I am studying the book "Rings and Categories of modules" written by Frank W. Anderson and Kent R. Fuller. On page 121, the authors offer a proposition.
9.18 Proposition. If every proper submodule of $M$ is contained in a maximal submodule of $M$, then $Rad M$ is the unique largest superfluous submodule of $M$.
We know the proposition is not necessary. I want to add a condition (suppose condition a) such that the proposition is necessary. I post my effort.
Proposition. If condition a and $Rad M \ll M$, then every proper submodule of $M$ is contained in a maximal module of $M$.
Proof. Let $N$ be a proper submodule of $M$ and $f:M \to M/RadM$ be the natural epimorphism. Then $f(N)\neq M/RadM$ follows from $Rad M \ll M$. Indeed $Rad M \ll M$ $\Leftrightarrow$ for any $L<M$ $\Rightarrow$ $L +Rad M \neq M $,i.e. $L\neq M/RadM$. Then $f(N)$ is contained in a maximal submodule $P\subset M/RadM$. Thus $N$ is a submodule of the maximal submodule $f^{-1}(P)\subset M$.

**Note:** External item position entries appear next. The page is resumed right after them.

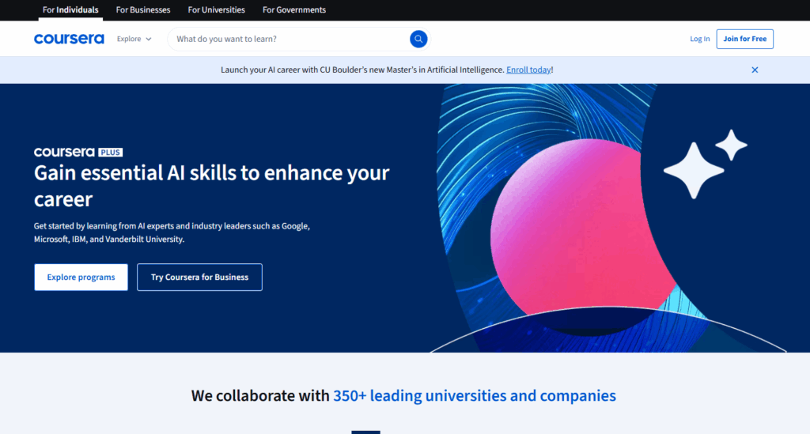810x434 pixels.
Task: Click the small white sparkle star graphic
Action: [732, 145]
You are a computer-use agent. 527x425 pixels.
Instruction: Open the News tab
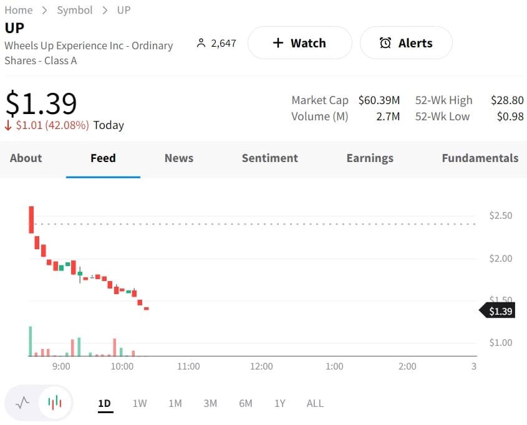coord(179,158)
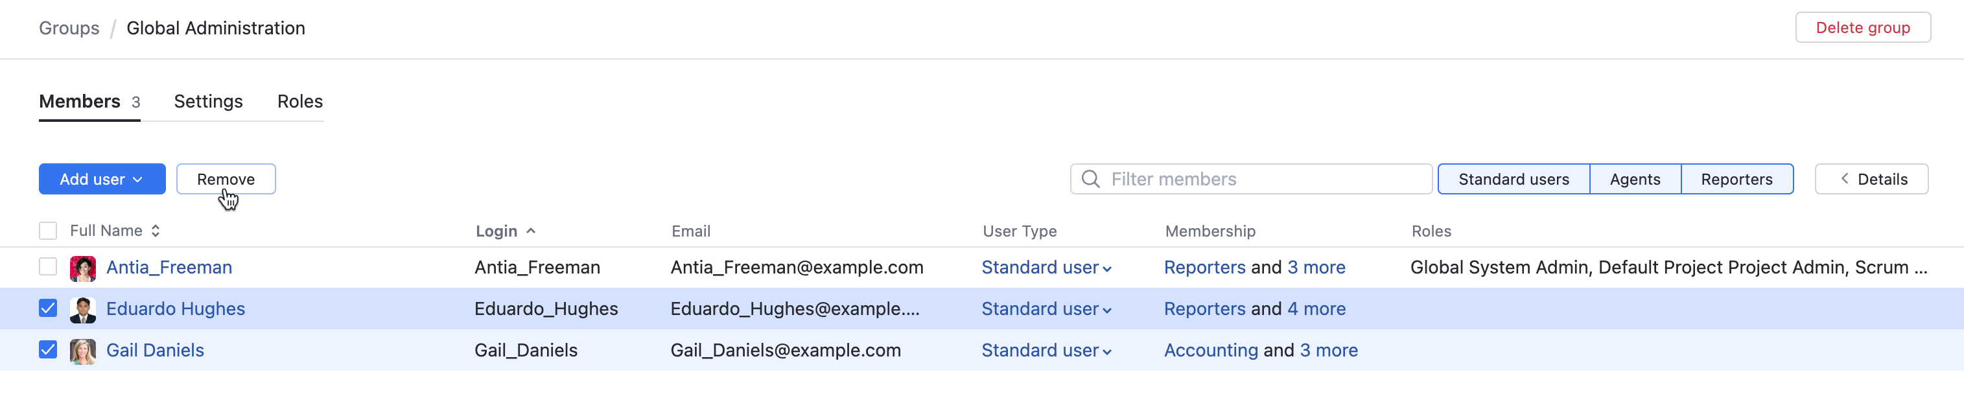Click the Filter members search field
The height and width of the screenshot is (420, 1964).
click(x=1266, y=179)
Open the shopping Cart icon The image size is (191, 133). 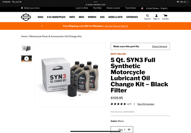(165, 16)
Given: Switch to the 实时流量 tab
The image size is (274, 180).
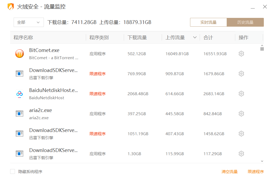Looking at the screenshot, I should click(x=208, y=22).
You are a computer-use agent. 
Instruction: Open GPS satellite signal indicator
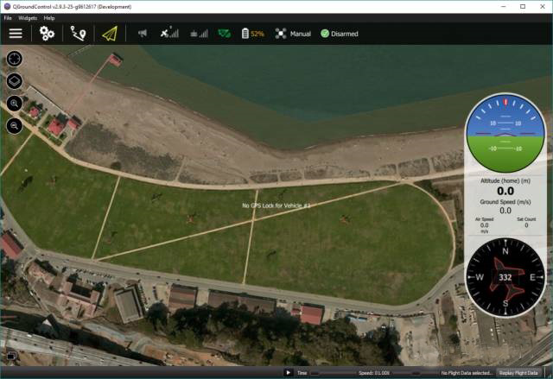pos(169,33)
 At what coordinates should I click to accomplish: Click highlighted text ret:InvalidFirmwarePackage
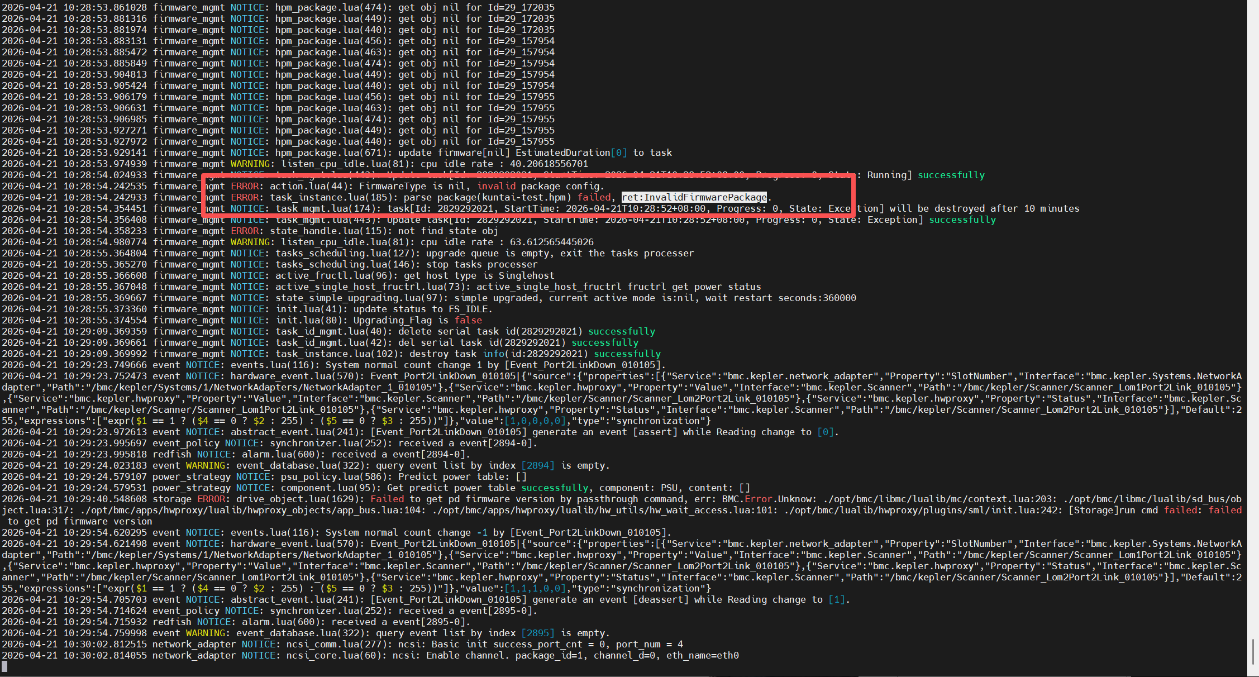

It seems I don't use the condition a. Who can point out my mistakes? Any help will be welcomed.
A module for which every proper submodule is contained in a maximal submodule has been called a coatomic module, by some authors. I'll use that as an abbreviation.

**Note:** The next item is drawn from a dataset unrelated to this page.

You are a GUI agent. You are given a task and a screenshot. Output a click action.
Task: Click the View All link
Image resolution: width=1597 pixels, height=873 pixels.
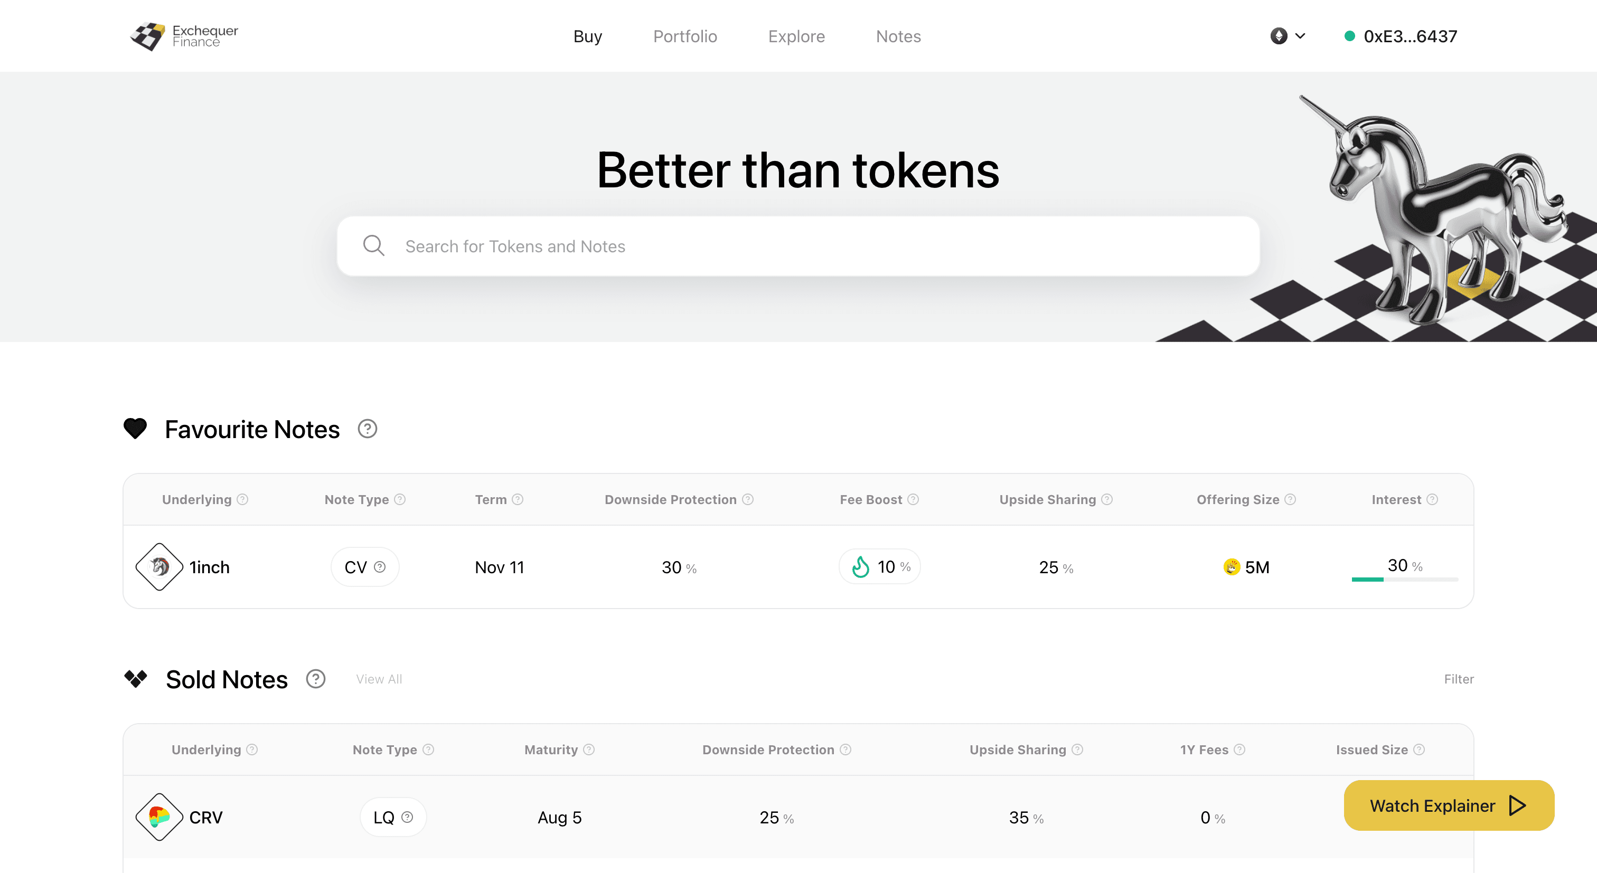pos(379,679)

The second sentence does not follow from the first. A proper submodule might not be contained in any maximal submodule. (Indeed, that is a corollary of examples of modules which do not have any maximal submodules.) So, you are begging the question by assuming the conclusion of this theorem holds for the quotient $M/Rad(M)$.
So, the condition (a) that would fit the bill precisely would be: every proper submodule of $M/Rad (M)$ is contained in a maximal submodule.
So you can say: if $Rad(M)$ is a superfluous submodule and $M/Rad(M)$ is coatomic, then $M$ is coatomic.
Obviously Noetherian modules have that property (owing to the maximal condition on submodules.) Also as obviously a module with a unique maximum submodule would do the job (even if it isn't Noetherian.)